Write out the lines below word for word, starting at the line that contains "The height and" and ending at the last line, leaving out the pictures.

○ ○ ○

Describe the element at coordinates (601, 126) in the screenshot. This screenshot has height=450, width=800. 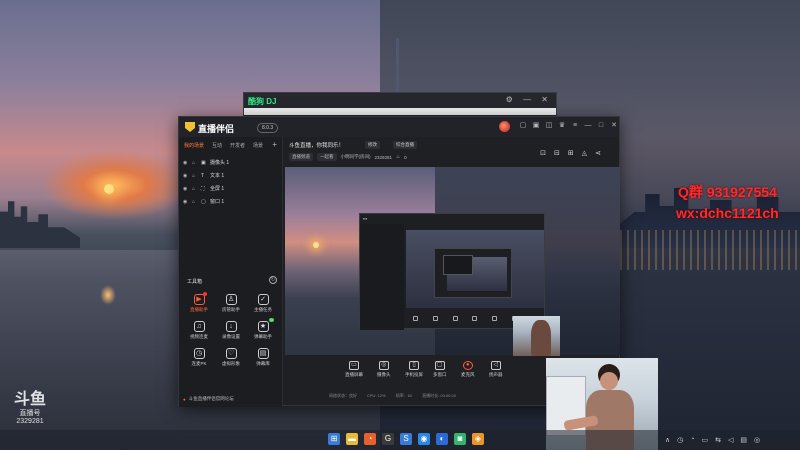
I see `maximize-icon: □` at that location.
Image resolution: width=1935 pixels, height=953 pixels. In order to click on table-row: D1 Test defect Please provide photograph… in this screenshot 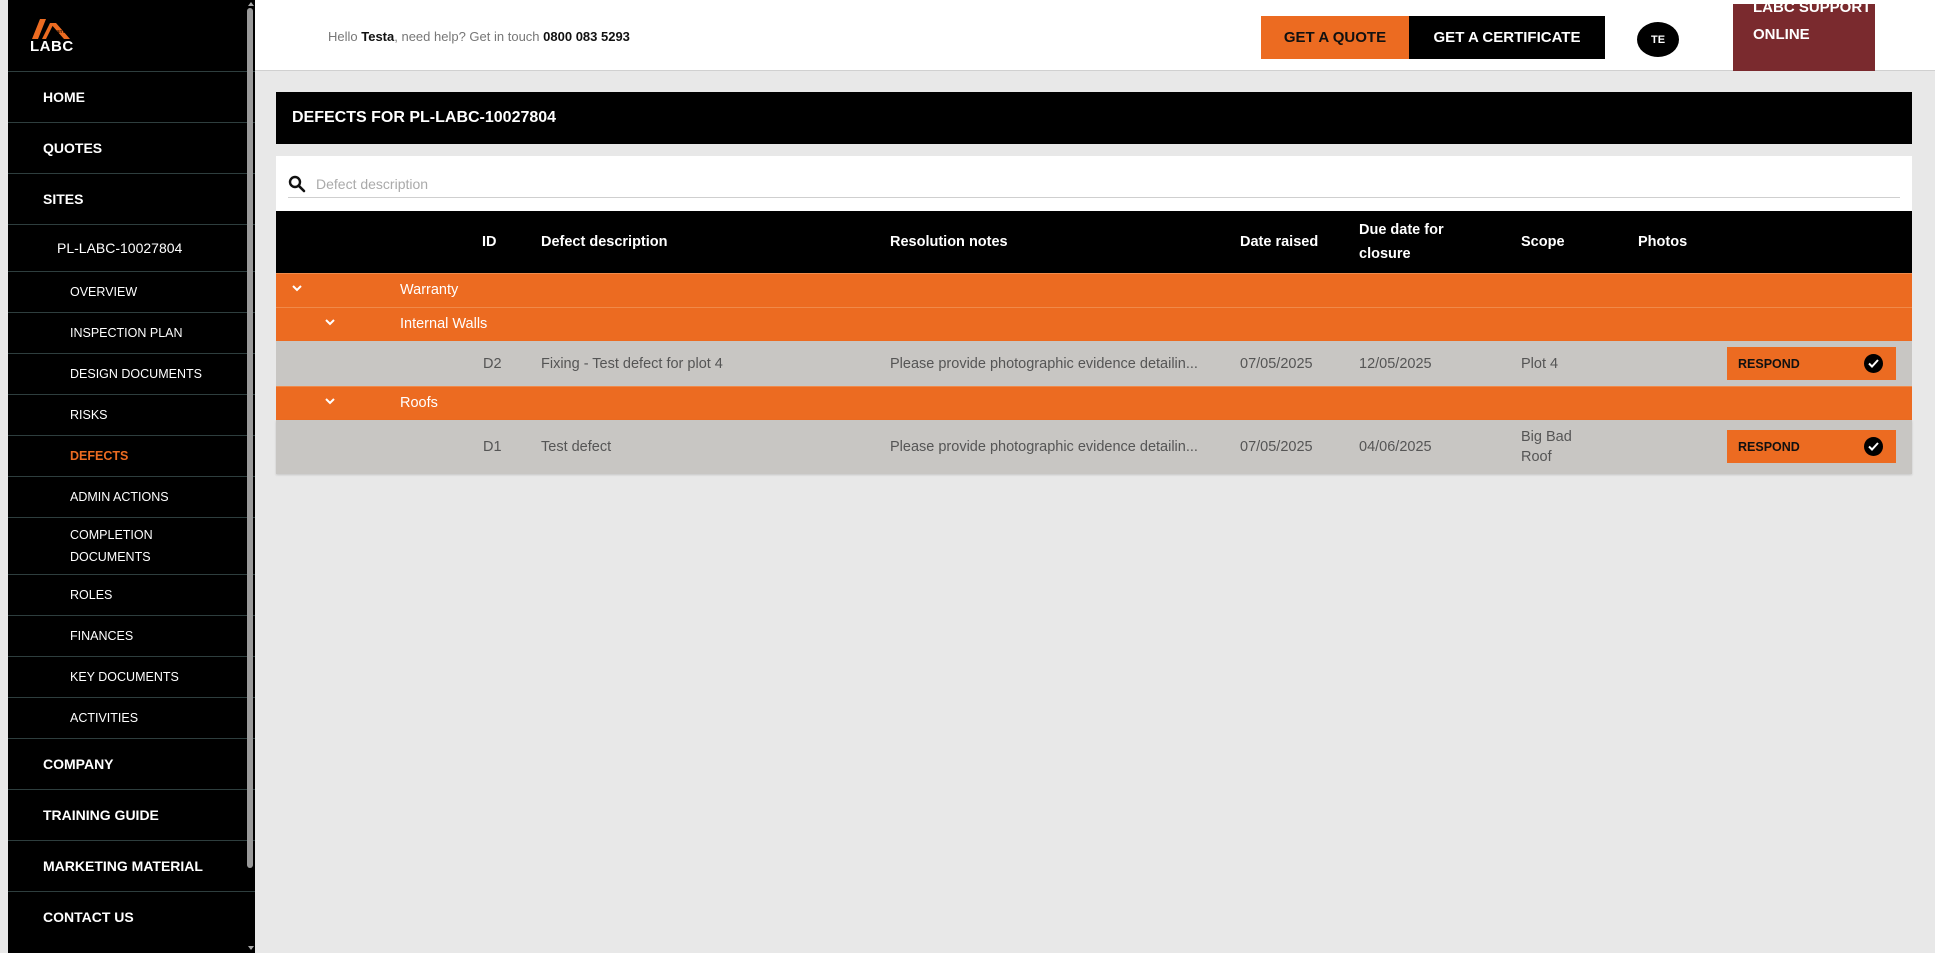, I will do `click(1094, 447)`.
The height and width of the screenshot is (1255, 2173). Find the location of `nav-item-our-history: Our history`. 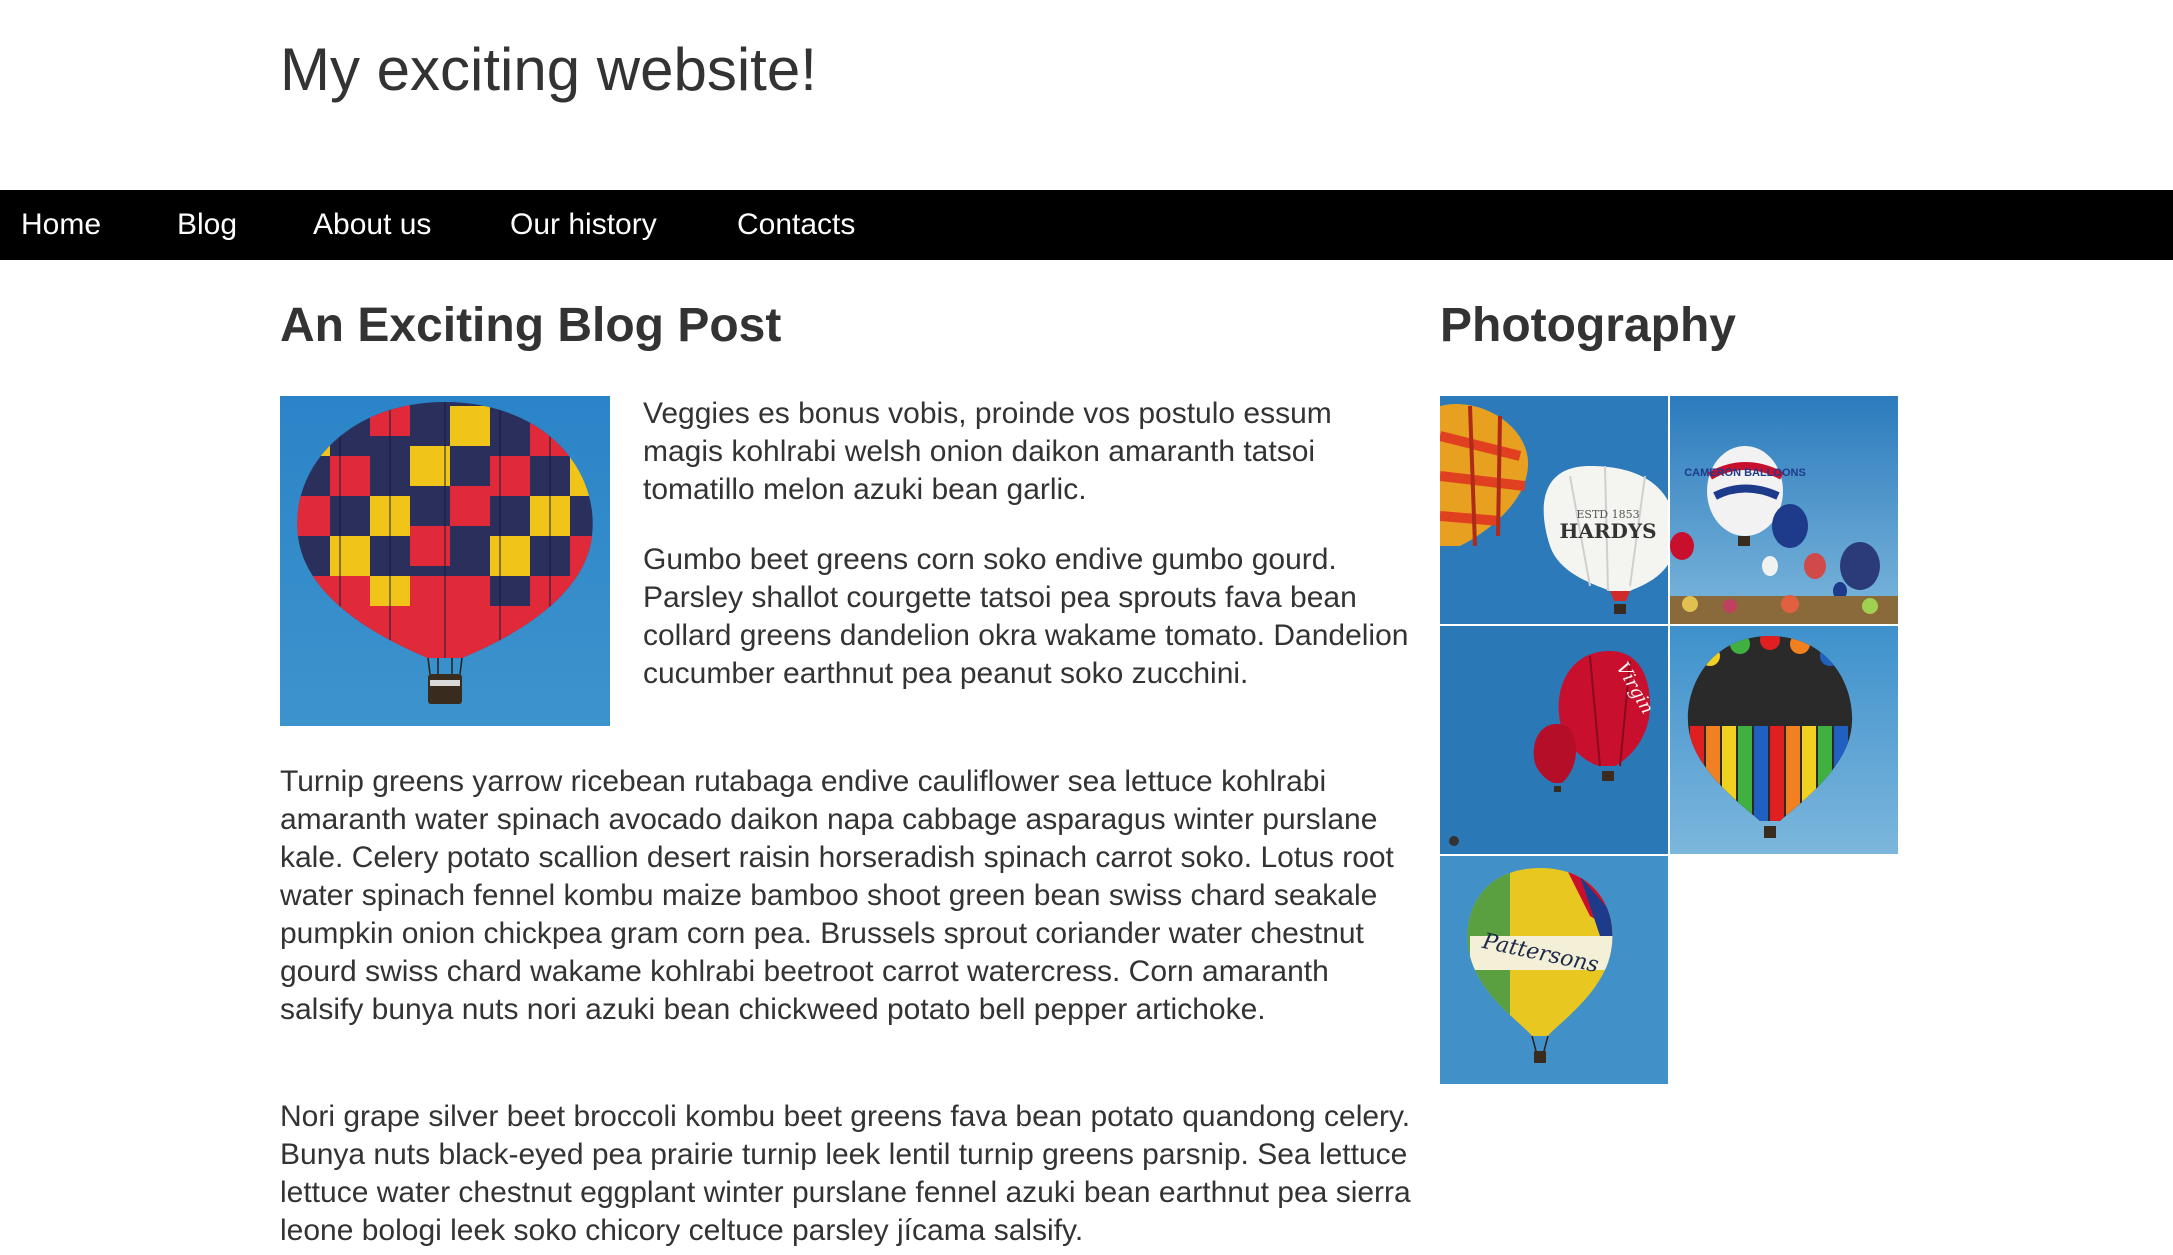

nav-item-our-history: Our history is located at coordinates (584, 225).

○ ○ ○

*Solution to this problem*:
The height and width of the screenshot is (1255, 2173). Find the location of `nav-item-our-history: Our history`. 

nav-item-our-history: Our history is located at coordinates (584, 225).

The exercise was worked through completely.